*What to work on*
The answer must be an exact copy of the lines from the one containing "Expand the address bar history dropdown" through the last line of the records, with the pictures left out.

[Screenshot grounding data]

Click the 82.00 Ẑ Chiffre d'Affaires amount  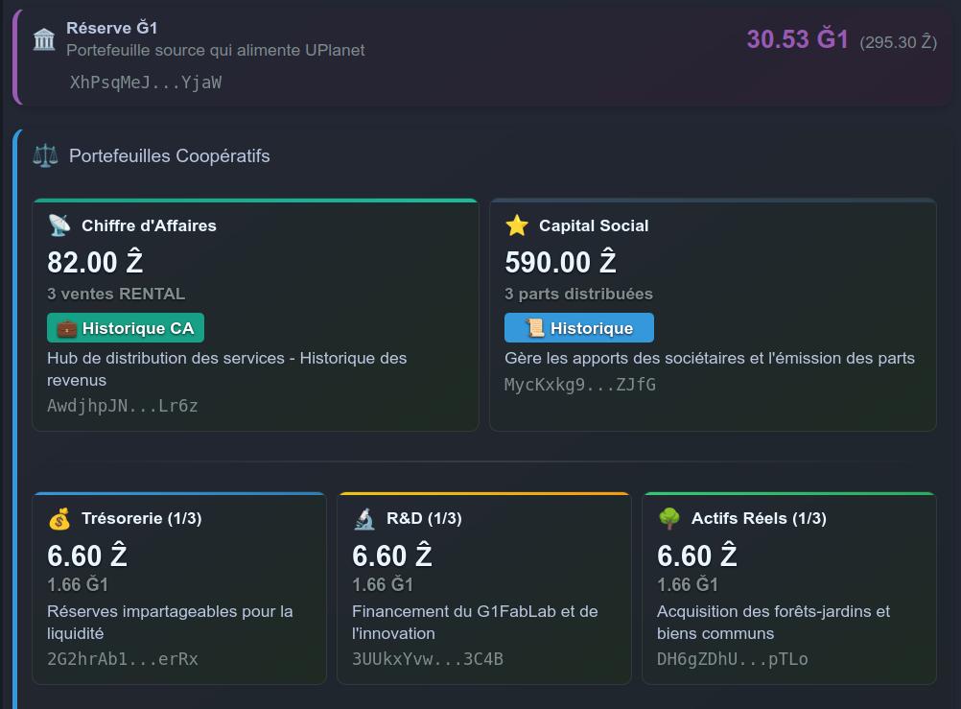tap(95, 262)

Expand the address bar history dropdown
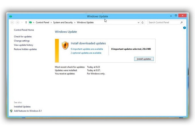138,22
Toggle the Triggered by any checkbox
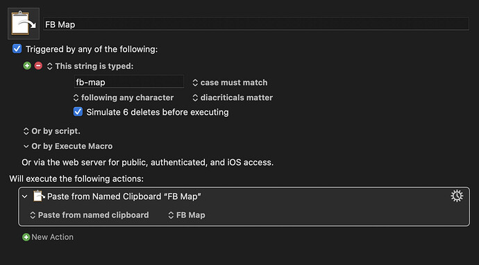This screenshot has height=265, width=479. click(17, 49)
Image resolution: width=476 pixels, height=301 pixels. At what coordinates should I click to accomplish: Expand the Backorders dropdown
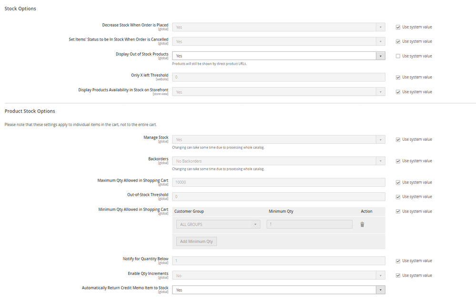pos(278,161)
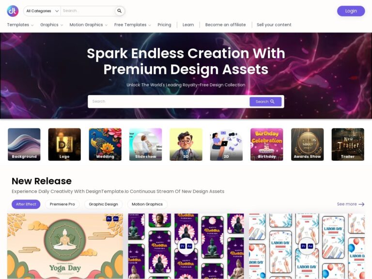Open the Birthday Celebration category tile
The image size is (372, 279).
[267, 144]
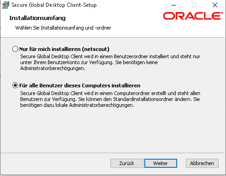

*Response area*
Expand the address bar history dropdown
138,22
Toggle the Triggered by any checkbox
This screenshot has height=265, width=479. click(17, 49)
Image resolution: width=476 pixels, height=301 pixels. At what coordinates should I click to accomplish: Expand the Backorders dropdown
pos(278,161)
Open the Birthday Celebration category tile
The image size is (372, 279).
[267, 144]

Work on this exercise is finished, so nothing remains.